3D printing technology discovery could reduce costs of surgery in Kenyan

As rugby-player Chris Muraguri wore his number 7 jersey while he recuperated at his one-roomed house in Nairobi, nursing a right foot double fracture, he surfed the internet looking for ways to speed up his healing. He was hoping to return to the rugby pitch as well as to his pharmacy class at the University of Nairobi.

He came across 3D printing technology and made a skeletal prototype of his injured foot that he shared with his doctor, Prof Symon Guthua, a surgery consultant at the University of Nairobi.

“Professor Guthua wondered how I did it and suggested I meet several of his colleagues for further discussions, saying this served as a navigational tool for my future visits. The prototype helped him understand a patient’s medical problem before surgery can be done.

“It is a compass for surgeons planning for accurate execution of surgeries that can help patients heal faster as well as ease costs,” he told Business Daily. Although he started with only an idea, he has grown his business, which so far grossed Sh25 million.

In 2017, Mr Muraguri abandoned his studies to pursue his new-found business, Micrive Infinite, which he co-founded with Mandela Kiberiti, a sixth year pediatrics student at the University of Nairobi.

“I do not meet patients but have access to their x-rays and extensive discussions helps me understand the extent of the fracture or tumour from which I make a prototype for the doctors to study before heading to the surgery room,” he says.

Mr Muraguri’s business now has four employees handling various tasks, from sourcing for business to making of the prototype that Mr Muraguri then delivers to surgeons.

“I remember making a presentation before a sitting of dental surgeons and their students where one lecturer paid me Sh12,000 for a prototype on a cracked jaw which I did to his satisfaction,” he recalls

Speaking at a symposium on the importance of 3D Printing in healthcare hosted by Aga Khan University (AKU) and Hospital (AKUH) last year, Mr Muraguri called for public-private partnerships to defray costs of making prototypes for various patients.

“We at times make free prototypes for patients that cannot afford costs of making a prototype.
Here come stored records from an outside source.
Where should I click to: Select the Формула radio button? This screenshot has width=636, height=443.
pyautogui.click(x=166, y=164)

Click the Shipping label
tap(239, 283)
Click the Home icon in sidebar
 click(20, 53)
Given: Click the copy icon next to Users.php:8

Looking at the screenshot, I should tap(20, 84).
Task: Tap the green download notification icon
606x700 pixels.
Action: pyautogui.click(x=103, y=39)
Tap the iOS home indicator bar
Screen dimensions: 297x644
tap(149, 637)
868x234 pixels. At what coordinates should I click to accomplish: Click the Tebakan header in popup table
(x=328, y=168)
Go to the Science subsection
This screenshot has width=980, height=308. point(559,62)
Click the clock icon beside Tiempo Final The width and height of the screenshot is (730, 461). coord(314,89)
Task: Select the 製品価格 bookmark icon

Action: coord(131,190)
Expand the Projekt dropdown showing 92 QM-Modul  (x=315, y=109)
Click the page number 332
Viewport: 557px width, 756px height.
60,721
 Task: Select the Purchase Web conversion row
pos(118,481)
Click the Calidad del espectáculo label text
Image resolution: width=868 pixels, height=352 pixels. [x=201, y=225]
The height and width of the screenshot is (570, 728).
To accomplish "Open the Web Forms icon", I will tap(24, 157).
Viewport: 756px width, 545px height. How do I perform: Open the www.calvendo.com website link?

We made one for a girl who suffered a gunshot wound on her face in Yemen that doctors used to remodel her face,” he recalls.

They handle cases from Kenya, Uganda, Tanzania, Nigeria and Yemen and their fees vary depending on the individual cases.

To safeguard the identity of patients and their information, the firm receives numbered x-rays without names and Mr Muraguri never meets the patients; only the surgeons.